* [Work instructions]
Output the material exactly, with every line intact.

+---+

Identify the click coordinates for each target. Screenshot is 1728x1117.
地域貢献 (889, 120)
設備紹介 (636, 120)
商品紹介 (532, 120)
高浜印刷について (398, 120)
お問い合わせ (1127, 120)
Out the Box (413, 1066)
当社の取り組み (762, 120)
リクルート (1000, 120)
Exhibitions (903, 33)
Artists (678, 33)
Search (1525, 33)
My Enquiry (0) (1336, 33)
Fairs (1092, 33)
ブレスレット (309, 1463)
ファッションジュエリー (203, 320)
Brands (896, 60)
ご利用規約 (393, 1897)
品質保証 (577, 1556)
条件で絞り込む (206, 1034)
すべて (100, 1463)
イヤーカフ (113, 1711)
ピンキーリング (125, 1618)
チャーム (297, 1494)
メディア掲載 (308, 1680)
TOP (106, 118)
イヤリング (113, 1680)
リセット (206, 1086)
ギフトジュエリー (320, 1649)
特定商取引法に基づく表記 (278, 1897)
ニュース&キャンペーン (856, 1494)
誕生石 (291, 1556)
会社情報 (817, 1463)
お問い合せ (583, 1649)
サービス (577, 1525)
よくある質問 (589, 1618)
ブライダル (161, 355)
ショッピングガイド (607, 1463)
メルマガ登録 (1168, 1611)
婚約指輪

+---+

* [Exercise solution]
Identify the click coordinates for each target. Screenshot is 1728x1117.
地域貢献 (889, 120)
設備紹介 (636, 120)
商品紹介 (532, 120)
高浜印刷について (398, 120)
お問い合わせ (1127, 120)
Out the Box (413, 1066)
当社の取り組み (762, 120)
リクルート (1000, 120)
Exhibitions (903, 33)
Artists (678, 33)
Search (1525, 33)
My Enquiry (0) (1336, 33)
Fairs (1092, 33)
ブレスレット (309, 1463)
ファッションジュエリー (203, 320)
Brands (896, 60)
ご利用規約 (393, 1897)
品質保証 (577, 1556)
条件で絞り込む (206, 1034)
すべて (100, 1463)
イヤーカフ (113, 1711)
ピンキーリング (125, 1618)
チャーム (297, 1494)
メディア掲載 (308, 1680)
TOP (106, 118)
イヤリング (113, 1680)
リセット (206, 1086)
ギフトジュエリー (320, 1649)
特定商取引法に基づく表記 (278, 1897)
ニュース&キャンペーン (856, 1494)
誕生石 (291, 1556)
会社情報 (817, 1463)
お問い合せ (583, 1649)
サービス (577, 1525)
よくある質問 (589, 1618)
ブライダル (161, 355)
ショッピングガイド (607, 1463)
メルマガ登録 (1168, 1611)
婚約指輪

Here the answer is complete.